Action item —
For this listing, the lines between the one holding "Viewport: 602px width, 381px" and the one holding "Download the photo using the download icon", inclusive, must be set down exactly.
-- Opening Marker --
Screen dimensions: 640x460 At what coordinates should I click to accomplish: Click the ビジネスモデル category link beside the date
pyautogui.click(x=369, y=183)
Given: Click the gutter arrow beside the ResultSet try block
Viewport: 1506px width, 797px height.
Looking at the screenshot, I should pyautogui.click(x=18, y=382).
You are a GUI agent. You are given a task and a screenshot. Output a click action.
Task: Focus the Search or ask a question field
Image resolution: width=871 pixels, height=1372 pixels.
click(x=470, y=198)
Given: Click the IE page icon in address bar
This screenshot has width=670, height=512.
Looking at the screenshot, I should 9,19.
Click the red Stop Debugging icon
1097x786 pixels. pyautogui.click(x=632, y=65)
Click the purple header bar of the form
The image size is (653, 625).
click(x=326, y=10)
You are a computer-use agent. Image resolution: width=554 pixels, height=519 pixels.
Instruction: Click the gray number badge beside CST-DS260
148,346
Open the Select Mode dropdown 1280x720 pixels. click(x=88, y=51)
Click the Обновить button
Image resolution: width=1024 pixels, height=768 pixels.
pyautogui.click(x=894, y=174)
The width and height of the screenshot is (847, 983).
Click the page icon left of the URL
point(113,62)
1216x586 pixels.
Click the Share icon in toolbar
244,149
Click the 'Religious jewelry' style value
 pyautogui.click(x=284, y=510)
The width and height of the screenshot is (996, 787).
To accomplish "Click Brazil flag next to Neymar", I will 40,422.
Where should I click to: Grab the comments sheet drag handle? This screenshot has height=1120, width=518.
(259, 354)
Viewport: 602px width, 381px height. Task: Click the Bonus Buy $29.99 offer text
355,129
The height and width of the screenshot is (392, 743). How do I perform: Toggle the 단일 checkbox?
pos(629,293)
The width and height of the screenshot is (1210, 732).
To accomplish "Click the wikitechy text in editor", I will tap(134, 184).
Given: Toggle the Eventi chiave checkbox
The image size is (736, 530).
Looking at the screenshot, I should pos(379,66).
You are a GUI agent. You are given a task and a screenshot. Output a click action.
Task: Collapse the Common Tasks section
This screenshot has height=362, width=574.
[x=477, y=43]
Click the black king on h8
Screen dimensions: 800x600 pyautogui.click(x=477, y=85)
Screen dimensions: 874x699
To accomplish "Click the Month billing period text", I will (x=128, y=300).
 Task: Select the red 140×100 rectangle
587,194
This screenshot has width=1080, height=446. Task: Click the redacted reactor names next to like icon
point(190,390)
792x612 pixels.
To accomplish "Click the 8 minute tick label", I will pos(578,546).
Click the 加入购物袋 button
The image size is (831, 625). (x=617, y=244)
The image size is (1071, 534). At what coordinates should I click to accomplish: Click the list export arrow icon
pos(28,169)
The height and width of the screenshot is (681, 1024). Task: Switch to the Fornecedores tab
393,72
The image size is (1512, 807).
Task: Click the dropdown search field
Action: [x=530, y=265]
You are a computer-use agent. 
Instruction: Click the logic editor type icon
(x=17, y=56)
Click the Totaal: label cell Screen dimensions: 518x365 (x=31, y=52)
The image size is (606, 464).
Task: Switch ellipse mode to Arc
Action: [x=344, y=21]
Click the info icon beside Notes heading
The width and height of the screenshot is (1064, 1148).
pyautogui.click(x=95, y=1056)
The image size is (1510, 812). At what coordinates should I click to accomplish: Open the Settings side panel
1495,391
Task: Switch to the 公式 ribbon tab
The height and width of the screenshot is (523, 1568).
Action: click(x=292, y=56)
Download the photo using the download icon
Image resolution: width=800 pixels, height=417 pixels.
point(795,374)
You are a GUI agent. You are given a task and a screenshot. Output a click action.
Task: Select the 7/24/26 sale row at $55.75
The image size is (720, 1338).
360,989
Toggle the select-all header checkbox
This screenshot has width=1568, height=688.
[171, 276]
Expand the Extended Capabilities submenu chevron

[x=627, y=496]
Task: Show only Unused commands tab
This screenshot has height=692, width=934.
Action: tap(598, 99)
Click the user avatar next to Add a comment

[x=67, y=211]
-- Closing Marker --
Result of this exercise —
Viewport: 602px width, 381px height. Task: Click the Bonus Buy $29.99 offer text
355,129
The height and width of the screenshot is (392, 743). How do I perform: Toggle the 단일 checkbox?
pos(629,293)
The width and height of the screenshot is (1210, 732).
To accomplish "Click the wikitechy text in editor", I will tap(134, 184).
Given: Toggle the Eventi chiave checkbox
The image size is (736, 530).
Looking at the screenshot, I should pos(379,66).
You are a GUI agent. You are given a task and a screenshot. Output a click action.
Task: Collapse the Common Tasks section
This screenshot has height=362, width=574.
[x=477, y=43]
Click the black king on h8
Screen dimensions: 800x600 pyautogui.click(x=477, y=85)
Screen dimensions: 874x699
To accomplish "Click the Month billing period text", I will (x=128, y=300).
 Task: Select the red 140×100 rectangle
587,194
This screenshot has width=1080, height=446. Task: Click the redacted reactor names next to like icon
point(190,390)
792x612 pixels.
To accomplish "Click the 8 minute tick label", I will pos(578,546).
Click the 加入购物袋 button
The image size is (831, 625). (x=617, y=244)
The image size is (1071, 534). At what coordinates should I click to accomplish: Click the list export arrow icon
pos(28,169)
The height and width of the screenshot is (681, 1024). Task: Switch to the Fornecedores tab
393,72
The image size is (1512, 807).
Task: Click the dropdown search field
Action: [x=530, y=265]
You are a computer-use agent. 
Instruction: Click the logic editor type icon
(x=17, y=56)
Click the Totaal: label cell Screen dimensions: 518x365 (x=31, y=52)
The image size is (606, 464).
Task: Switch ellipse mode to Arc
Action: [x=344, y=21]
Click the info icon beside Notes heading
The width and height of the screenshot is (1064, 1148).
pyautogui.click(x=95, y=1056)
The image size is (1510, 812). At what coordinates should I click to accomplish: Open the Settings side panel
1495,391
Task: Switch to the 公式 ribbon tab
The height and width of the screenshot is (523, 1568).
Action: click(x=292, y=56)
Download the photo using the download icon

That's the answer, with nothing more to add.